Неспециалисту может показаться, что сказанное чуть ли не цитирование источника. На самом деле — это очередная фантазия, сотканная из множества фактических ошибок. Утверждение об "оттеснении" князей митрополитами от власти опровергается здесь же приводимым фактом решения вопроса о митрополите на съезде князей и бояр.
Главное во всем придуманном пассаже Л. Гумилева — это, конечно, "естественная" реакция русских на мягкость и доброту митрополита Петра и их якобы "старый обычай" писать доносы Между тем "доносы" — это не чья-либо национальная черта, а обычная реакция на деспотический режим и связанное с ним беззаконие. Как раз в домонгольское время на Руси не было необходимости в писании "доносов"; можно было решить вопросы если не у судей, то на вече. С установлением ордынского ига такие возможности резко сужаются. И "учителями" новых способов решения вопросов становятся именно татаро-монголы.
Показательно, что у Л. Гумилева "безнравственные" русские противопоставлены Джанибеку, "доброму и справедливому человеку". Этот добряк и борец за справедливость убил сначала своего младшего брата, а затем и старшего — Великого хана. В свою очередь, его сын Бердибек "удави отца своего" "и у би братов своих 12". "Доносы" и "оговоры" здесь процветали всегда и не слишком дорого ценились.

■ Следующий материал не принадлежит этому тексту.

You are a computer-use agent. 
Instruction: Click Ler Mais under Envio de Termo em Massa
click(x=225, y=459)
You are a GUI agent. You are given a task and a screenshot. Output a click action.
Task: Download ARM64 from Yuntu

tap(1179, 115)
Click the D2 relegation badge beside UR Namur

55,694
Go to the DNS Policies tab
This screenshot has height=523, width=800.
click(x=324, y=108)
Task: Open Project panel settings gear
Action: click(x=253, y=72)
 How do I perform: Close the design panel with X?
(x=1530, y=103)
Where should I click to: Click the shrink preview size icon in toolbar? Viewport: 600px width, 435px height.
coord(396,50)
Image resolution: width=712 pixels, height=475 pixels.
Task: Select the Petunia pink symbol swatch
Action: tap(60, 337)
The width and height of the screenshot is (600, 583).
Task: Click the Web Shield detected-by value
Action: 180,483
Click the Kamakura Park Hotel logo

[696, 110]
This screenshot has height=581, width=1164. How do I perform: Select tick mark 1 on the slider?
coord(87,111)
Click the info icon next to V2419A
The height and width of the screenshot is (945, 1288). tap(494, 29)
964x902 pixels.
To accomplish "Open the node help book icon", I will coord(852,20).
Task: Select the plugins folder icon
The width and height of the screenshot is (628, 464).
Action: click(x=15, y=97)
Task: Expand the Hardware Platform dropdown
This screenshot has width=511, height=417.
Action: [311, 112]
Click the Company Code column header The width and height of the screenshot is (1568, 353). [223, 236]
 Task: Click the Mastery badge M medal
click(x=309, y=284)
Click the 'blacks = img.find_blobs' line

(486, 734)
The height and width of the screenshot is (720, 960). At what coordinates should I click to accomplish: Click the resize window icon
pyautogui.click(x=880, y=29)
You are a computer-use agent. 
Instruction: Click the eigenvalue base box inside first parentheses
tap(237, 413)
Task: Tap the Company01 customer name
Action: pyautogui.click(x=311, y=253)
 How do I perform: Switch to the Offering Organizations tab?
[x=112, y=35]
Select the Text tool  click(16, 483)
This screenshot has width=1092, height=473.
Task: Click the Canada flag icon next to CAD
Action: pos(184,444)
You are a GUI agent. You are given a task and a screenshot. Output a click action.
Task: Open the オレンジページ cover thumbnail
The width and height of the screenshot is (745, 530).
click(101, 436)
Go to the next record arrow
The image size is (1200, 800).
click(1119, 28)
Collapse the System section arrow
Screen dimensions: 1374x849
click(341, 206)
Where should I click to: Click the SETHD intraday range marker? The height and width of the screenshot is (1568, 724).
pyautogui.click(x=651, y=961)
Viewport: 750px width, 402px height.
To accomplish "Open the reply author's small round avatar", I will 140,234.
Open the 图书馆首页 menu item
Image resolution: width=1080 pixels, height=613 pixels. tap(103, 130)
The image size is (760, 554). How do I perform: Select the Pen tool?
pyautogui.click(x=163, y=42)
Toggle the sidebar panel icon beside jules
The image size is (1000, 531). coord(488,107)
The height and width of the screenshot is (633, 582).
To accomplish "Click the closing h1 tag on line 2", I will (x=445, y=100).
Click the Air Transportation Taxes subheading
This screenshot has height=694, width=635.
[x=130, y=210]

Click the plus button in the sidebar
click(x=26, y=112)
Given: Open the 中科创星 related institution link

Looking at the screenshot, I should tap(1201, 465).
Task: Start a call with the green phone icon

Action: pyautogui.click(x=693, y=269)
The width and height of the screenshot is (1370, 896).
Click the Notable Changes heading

Во многих публикациях Л. Гумилева Мамай — это "западник", враг Дмитрия Донского, Тохтамыш же — прямо-таки славянофил, друг и союзник московского князя. Стоит воспроизвести некоторые пассажи, "доказывающие" эти положения. Западник Мамай "договорился с генуэзцами, получал от них деньги. И на них содержал войско, отнюдь не татарское, а состоящее из чеченов, черкесов, ясов и других народностей Северного Кавказа. Это было наемное войско. Мамай пытался наладить отношения с московским князем Дмитрием, который был тогда очень мал, и за него правил митрополит Алексей. Но тут вмешался Сергий Радонежский. Он сказал, что этого союза ни в коем случае допустить нельзя, потому что генуэзцы, союзники Мамая, просили, чтобы им дали концессии на Севере, около Великого Устюга".